Родила Верка мальчика. Как сказала повитуха, ладного, хорошего. Сама Верка смотреть не стала, а велела в простыню завернуть да найти кусок веревки попрочней.

— И что это ты надумала? — подозрительно спрашивает старуха.

— Не твое дело, Кузьминична. Ты деньги получила? Получила. Так что закрой свой рот на замок и помалкивай. В твоих же интересах.

Она поднимает ребенка и направляется к двери.

— Прощай, Кузьминична, и запомни: ты меня не знаешь и никогда не видела.

Старуха удрученно качает головой.

— Ох, накажет тебя Бог, Верка, ох, накажет!

— Не каркай, ворона.

Вспомнила Шалава и страшную сцену глубокой ночью у Патриаршего пруда, где она, закрутив ребеночка с головой в простыню, обвязала его веревкой и, прикрепив большой камень, кинула в черную воду пруда. До смерти не забудет она взметнувшийся к луне столб воды, как замер он в воздухе и медленно осел. Суеверный страх объял Шалаву, когда она увидела, что белый пакет вдруг всплыл, а из него донесся глухой плач ребенка. Но вот сверток пропитался водой, вздрогнул и начал медленно погружаться, затем исчез под водой. Мертвящая тишина разлилась над прудом.

* * *

Придя домой, Верка накрыла стол и стала ждать, когда проснется дочь. Наконец ей надоело. Она растолкала спящую и полезла к ней целоваться.

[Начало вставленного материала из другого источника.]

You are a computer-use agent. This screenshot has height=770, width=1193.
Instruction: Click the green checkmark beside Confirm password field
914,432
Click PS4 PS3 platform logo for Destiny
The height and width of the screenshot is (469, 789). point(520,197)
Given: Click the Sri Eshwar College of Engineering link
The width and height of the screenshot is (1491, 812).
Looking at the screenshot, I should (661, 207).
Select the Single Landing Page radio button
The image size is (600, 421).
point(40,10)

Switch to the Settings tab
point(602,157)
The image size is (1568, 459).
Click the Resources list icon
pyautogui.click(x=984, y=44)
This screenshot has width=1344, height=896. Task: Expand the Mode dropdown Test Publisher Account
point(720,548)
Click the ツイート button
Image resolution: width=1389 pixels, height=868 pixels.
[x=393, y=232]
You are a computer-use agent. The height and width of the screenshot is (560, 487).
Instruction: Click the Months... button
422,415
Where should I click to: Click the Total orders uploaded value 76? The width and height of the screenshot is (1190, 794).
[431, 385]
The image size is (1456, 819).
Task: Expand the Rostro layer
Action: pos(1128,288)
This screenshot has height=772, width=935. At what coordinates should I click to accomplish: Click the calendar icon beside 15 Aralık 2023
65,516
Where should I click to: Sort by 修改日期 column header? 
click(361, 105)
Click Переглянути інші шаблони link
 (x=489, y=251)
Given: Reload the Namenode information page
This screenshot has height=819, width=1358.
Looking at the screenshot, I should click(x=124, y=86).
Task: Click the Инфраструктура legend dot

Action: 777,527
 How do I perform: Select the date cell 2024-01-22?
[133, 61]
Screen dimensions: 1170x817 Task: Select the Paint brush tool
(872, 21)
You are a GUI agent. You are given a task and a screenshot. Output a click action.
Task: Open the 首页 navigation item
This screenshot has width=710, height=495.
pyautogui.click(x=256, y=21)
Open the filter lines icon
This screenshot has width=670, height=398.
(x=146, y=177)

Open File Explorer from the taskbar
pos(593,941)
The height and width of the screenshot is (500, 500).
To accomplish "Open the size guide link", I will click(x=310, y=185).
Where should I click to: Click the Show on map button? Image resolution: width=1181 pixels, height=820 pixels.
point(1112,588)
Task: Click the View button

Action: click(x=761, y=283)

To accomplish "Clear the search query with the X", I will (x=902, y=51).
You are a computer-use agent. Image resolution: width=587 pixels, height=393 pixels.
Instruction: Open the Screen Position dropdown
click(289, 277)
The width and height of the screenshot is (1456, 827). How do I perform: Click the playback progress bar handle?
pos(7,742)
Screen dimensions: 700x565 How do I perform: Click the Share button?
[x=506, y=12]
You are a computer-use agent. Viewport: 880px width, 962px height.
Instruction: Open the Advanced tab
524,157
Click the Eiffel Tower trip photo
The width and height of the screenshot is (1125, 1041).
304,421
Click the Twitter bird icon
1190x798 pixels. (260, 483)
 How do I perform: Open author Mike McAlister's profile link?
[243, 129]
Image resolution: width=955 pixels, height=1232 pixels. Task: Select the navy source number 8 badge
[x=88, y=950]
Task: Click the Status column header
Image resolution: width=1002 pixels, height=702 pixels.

— Вставай, доченька, вставай, мое солнышко, у твоей мамки сегодня день рождения.

— Отстань, мать, — брезгливо отстранилась дочь, уловив крепкий аромат свежего перегара. — Уже нагрузилась.

— Так с радости, доченька, с радости. Чай не каждый день рождения бывают. На работе немного и отметили.

— С какой же это радости? — лениво потягиваясь, спросила Татьяна. — В твои годы надо не радоваться, а по каждому прошедшему году поминки справлять.

— Тьфу на тебя, скажешь тоже, поминки. Я еще баба в самом расцвете. Мужики как на мед липнут.

— Да они не на тебя, а на твой буфет липнут.

Татьяна встала и начала одеваться.

Злая ты, Танька, как есть злая. Родной матери даже в ее день рождения гадости такие говоришь. — Верка грузно опустилась на стул и вдруг пьяно расплакалась: — Ив кого ты такая уродилась?

— В тебя, мамаша, в кого же еще, — зло ответила дочь. — Да, может, в кого-то из твоих ухажеров.

Она посмотрела на мать, положила ей руку на плечо и примирительно добавила:

— Ладно, не реви, пошутила я. Поздравляю тебя, так сказать, и желаю, чего ты сама себе желаешь.

Верка встала, вытерла фартуком глаза, высморкалась в полотенце.

— Ладно, умойся и садись к столу, праздновать будем.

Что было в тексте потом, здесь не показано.